В Ленинграде как-то летом в белую ночь я увидел, что это значит: «и светла Адмиралтейская игла». Она лила светлое золото в светлое, но по-ночному холодное небо и в светлый пустой город. И эта строчка тоже засверкала в сознании отдельной звездой, не оставляя своего места в гениальном построении поэмы. У Бунина я прочел о траве, добела высветленной молнией, и с тех пор летние грозы для меня поседели и посуровели.

Так поэзия не только дает нам цельные картины, но и обогащает смысл отдельного слова.

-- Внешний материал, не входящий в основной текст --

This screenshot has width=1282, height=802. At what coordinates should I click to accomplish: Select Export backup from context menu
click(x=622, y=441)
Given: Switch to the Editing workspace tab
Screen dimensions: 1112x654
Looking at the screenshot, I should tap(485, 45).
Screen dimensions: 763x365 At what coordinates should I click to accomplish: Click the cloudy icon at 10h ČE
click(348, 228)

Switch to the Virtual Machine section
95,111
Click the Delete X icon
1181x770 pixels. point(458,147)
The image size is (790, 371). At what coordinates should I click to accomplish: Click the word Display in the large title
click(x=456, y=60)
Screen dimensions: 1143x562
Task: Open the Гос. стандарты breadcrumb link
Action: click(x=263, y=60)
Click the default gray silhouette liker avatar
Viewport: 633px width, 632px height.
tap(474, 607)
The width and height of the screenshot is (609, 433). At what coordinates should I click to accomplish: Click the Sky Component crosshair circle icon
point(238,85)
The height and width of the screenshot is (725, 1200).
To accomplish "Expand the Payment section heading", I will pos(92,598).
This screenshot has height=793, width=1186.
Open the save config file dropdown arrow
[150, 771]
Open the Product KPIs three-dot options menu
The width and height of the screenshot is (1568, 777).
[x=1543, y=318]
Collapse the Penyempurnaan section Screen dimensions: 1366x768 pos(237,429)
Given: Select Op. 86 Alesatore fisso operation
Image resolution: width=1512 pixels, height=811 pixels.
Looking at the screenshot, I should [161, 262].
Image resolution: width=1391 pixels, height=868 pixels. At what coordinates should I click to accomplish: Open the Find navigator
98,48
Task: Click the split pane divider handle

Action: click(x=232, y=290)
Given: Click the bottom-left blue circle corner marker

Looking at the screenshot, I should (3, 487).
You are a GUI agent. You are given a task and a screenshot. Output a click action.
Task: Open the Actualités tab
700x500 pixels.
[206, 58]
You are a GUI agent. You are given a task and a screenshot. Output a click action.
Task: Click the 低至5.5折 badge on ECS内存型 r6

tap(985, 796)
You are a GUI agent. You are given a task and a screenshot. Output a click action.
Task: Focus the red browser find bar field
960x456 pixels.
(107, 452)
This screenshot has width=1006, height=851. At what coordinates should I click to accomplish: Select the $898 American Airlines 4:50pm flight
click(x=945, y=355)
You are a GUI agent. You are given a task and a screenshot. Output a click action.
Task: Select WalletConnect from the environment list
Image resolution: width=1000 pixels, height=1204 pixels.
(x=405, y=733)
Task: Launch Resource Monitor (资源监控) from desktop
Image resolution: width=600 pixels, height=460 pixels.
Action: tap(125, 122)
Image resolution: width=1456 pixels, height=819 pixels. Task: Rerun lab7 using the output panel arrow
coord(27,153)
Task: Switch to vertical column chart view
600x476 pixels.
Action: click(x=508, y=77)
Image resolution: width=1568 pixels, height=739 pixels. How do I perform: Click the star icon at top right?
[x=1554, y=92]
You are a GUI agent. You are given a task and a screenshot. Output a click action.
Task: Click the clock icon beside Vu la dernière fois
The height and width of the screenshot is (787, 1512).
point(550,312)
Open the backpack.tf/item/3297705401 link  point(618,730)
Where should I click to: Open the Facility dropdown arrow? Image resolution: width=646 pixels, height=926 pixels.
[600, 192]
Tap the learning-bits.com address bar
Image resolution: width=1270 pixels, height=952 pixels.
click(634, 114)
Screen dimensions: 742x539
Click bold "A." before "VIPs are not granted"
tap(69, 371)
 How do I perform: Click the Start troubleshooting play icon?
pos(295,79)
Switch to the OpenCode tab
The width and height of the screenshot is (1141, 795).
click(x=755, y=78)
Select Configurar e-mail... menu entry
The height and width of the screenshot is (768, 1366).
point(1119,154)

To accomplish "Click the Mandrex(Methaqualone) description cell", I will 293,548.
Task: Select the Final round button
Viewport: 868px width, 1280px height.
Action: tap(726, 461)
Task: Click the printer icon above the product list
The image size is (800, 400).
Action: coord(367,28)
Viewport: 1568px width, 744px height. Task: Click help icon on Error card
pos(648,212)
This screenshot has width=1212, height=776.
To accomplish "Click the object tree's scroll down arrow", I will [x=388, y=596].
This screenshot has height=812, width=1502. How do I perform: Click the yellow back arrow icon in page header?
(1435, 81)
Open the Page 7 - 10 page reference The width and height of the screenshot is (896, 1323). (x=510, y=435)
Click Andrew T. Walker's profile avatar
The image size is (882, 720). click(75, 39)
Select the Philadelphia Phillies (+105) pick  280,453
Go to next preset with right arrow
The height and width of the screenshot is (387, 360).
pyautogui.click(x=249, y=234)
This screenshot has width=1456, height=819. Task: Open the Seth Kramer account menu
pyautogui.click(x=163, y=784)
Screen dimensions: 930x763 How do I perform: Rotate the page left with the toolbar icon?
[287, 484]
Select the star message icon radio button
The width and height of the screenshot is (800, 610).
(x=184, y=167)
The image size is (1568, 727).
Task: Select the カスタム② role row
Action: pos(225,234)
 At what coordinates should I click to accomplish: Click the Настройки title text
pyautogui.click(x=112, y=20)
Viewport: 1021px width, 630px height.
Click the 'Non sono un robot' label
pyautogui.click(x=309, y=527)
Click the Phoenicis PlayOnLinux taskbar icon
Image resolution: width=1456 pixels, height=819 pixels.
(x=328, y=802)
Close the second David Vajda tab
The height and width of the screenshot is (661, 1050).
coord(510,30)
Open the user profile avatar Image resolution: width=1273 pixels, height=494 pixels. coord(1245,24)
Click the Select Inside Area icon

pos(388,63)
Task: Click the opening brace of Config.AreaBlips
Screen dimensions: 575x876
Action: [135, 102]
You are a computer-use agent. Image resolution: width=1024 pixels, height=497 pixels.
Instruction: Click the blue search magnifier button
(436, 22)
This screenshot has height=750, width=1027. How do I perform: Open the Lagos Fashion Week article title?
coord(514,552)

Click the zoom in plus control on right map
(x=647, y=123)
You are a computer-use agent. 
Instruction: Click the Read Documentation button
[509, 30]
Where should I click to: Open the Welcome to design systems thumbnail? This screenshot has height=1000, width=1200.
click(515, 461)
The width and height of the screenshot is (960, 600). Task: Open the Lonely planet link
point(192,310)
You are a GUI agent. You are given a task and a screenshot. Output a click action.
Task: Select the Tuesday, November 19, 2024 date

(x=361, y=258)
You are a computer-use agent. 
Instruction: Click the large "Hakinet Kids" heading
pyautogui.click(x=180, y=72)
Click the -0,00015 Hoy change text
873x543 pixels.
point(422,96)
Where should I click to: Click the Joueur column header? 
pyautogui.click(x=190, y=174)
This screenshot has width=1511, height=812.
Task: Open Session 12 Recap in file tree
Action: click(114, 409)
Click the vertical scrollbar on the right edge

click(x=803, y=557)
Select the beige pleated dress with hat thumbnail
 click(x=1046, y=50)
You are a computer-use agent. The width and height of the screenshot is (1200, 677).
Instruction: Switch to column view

Лет десяти я был послан с каким-то поручением из московской школы-коммуны, где учился, в Успенское, нашу уже опустевшую летнюю колонию. Я торопился и был, вероятно, чем-то расстроен или устал, но вдруг заметил, что иду по абсолютной тишине; ноги тонули в опавшей листве. Был октябрь. Я поднял голову и увидел все сразу: речку похолодевшей синевы и парк, лес; багрец и золото листвы — под ногами, над головой, вдали; летящий дождь березовой и осиновой листвы. Конечно, я и прежде видел осень, но больше осень южную, степную, и только теперь в сердце вошла и заняла свое место строка: «в багрец и золото одетые леса».